Stored dataset items
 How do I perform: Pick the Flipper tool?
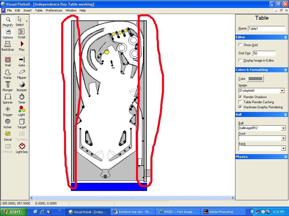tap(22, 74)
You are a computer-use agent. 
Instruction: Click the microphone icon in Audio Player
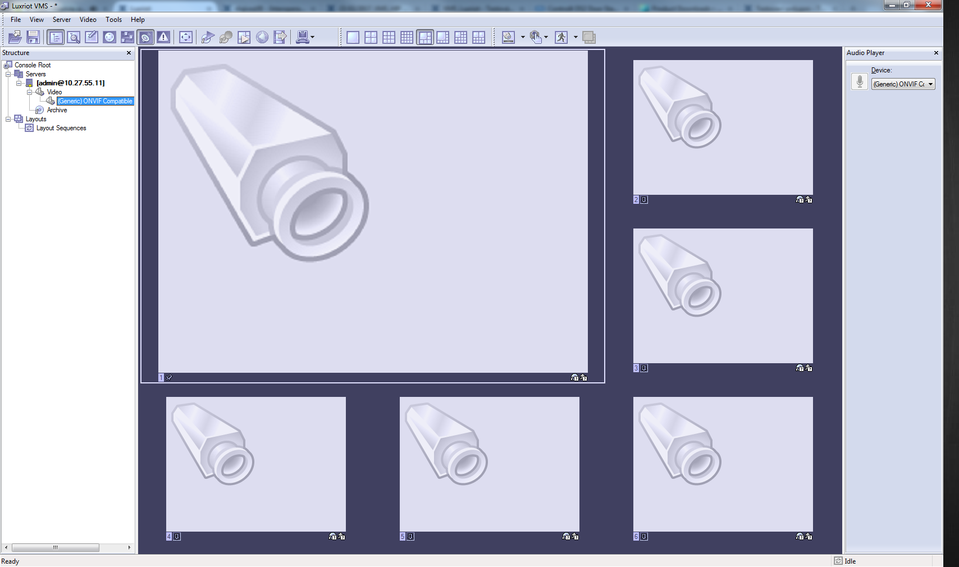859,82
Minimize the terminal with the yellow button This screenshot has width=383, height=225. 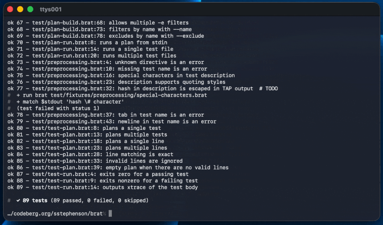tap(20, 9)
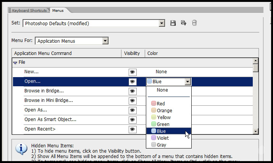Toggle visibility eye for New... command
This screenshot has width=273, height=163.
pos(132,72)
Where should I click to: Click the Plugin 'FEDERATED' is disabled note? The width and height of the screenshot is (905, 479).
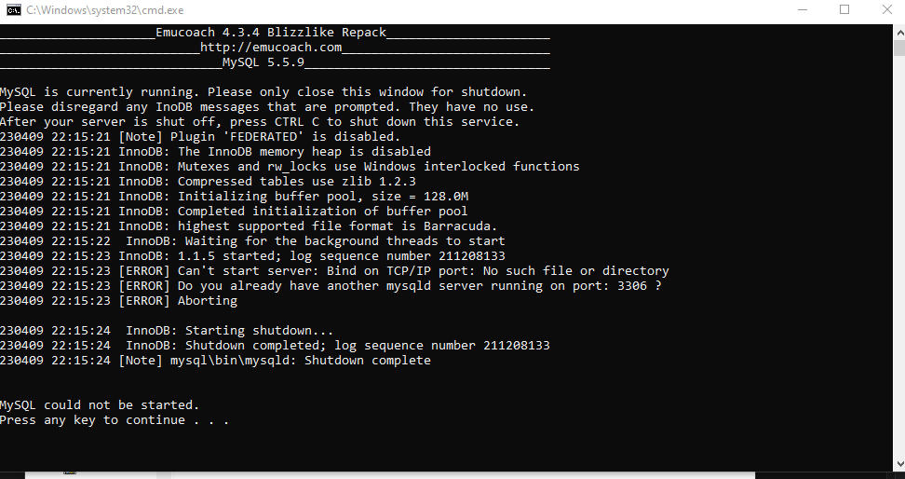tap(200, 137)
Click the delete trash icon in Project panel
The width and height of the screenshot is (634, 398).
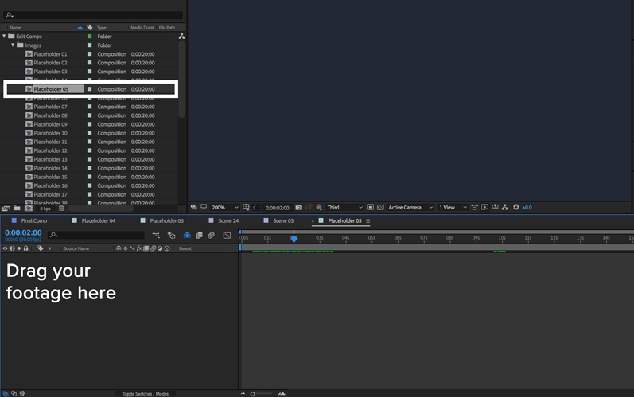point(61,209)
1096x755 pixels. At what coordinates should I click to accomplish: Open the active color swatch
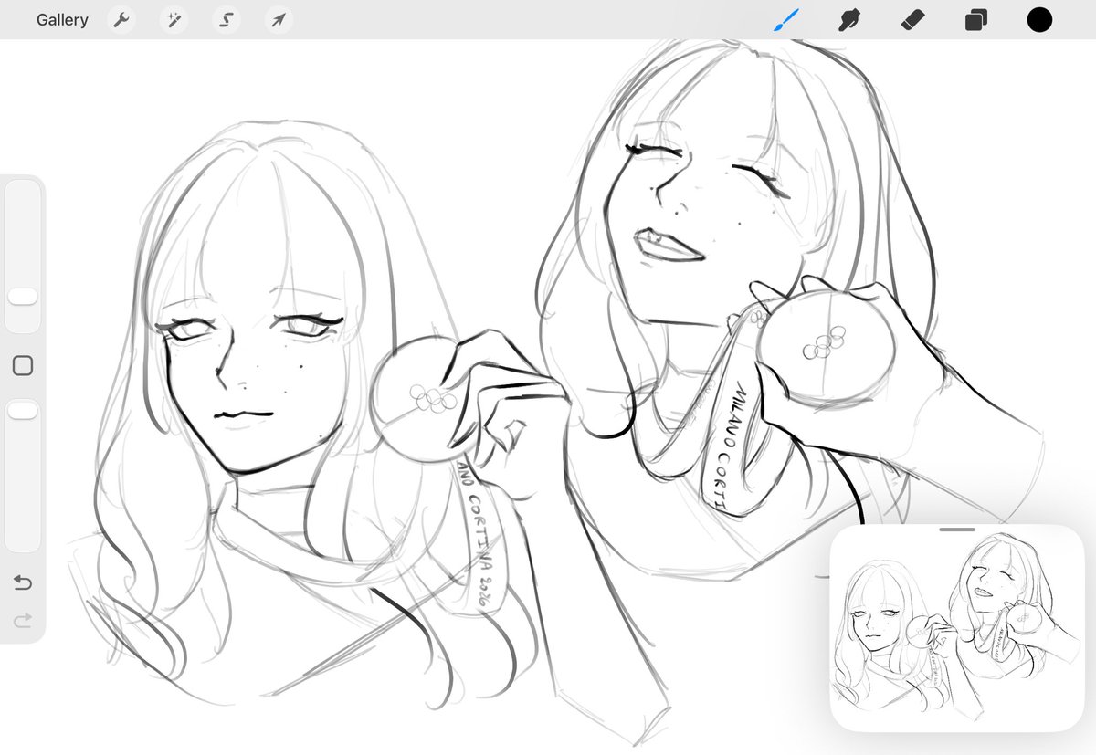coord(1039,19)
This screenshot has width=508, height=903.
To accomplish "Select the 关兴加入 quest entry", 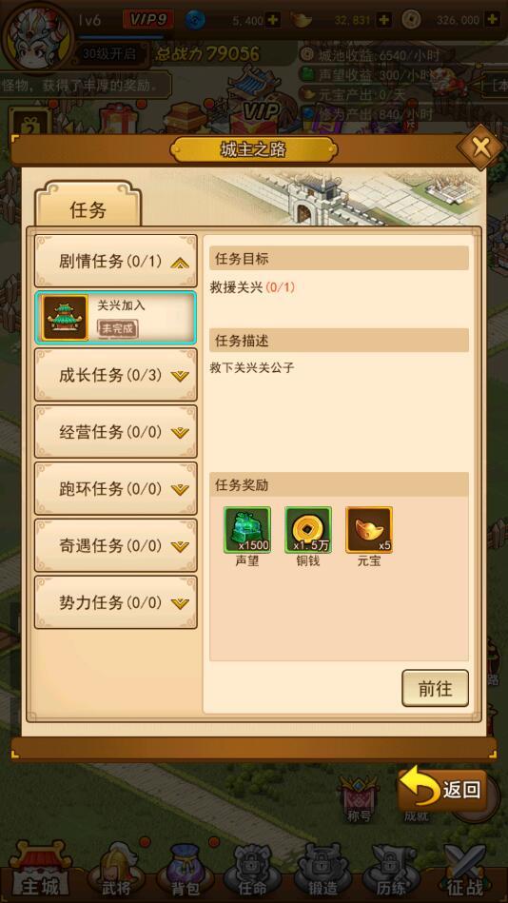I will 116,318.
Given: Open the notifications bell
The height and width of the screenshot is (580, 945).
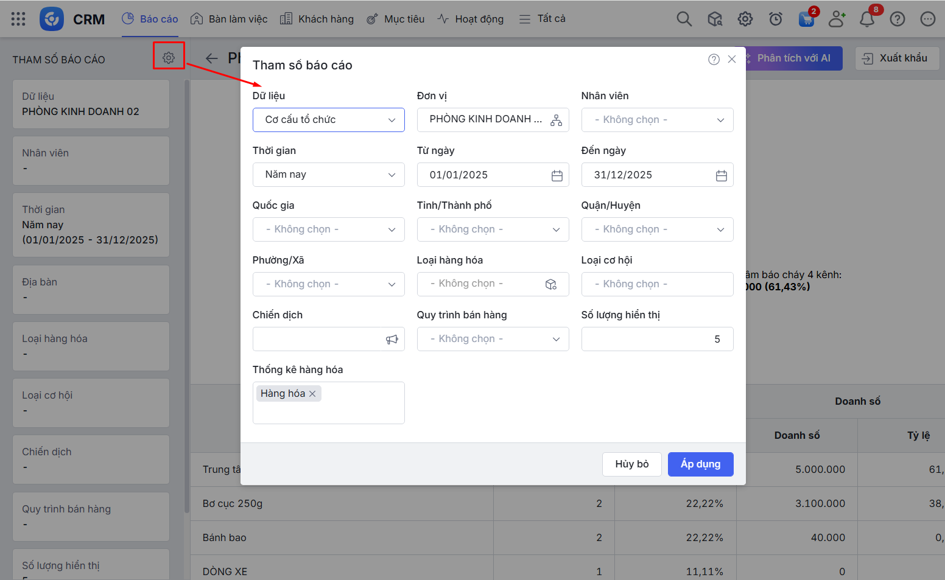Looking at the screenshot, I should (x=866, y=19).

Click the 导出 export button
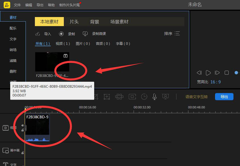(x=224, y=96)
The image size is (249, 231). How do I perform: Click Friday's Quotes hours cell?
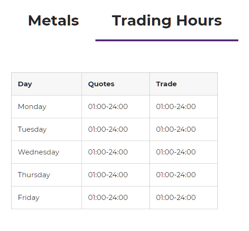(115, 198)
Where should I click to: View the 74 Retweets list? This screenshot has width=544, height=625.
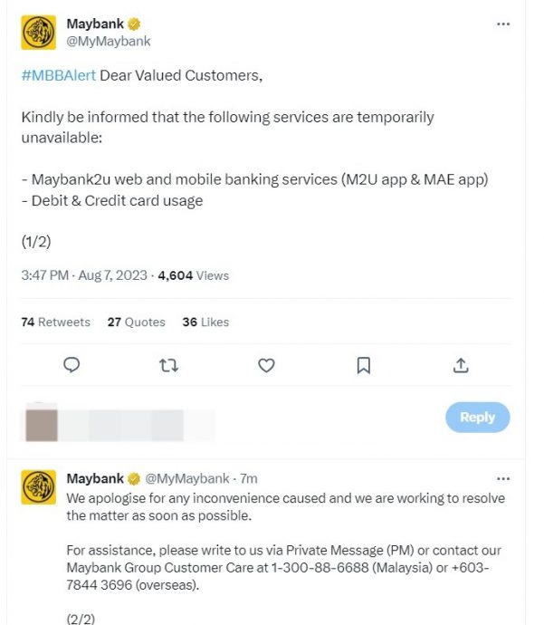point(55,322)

AIM OF THE EXERCISE:
With the pictures excluded, transcribe word for word only the lines from the one containing "Given: Open the notifications bell" through the last line of the records.

TASK SOLUTION:
Given: Open the notifications bell
The height and width of the screenshot is (580, 945).
Looking at the screenshot, I should (x=866, y=19).

Click the 导出 export button
(x=224, y=96)
The image size is (249, 231). How do I perform: Click Friday's Quotes hours cell?
(115, 198)
Where should I click to: View the 74 Retweets list? This screenshot has width=544, height=625.
point(55,322)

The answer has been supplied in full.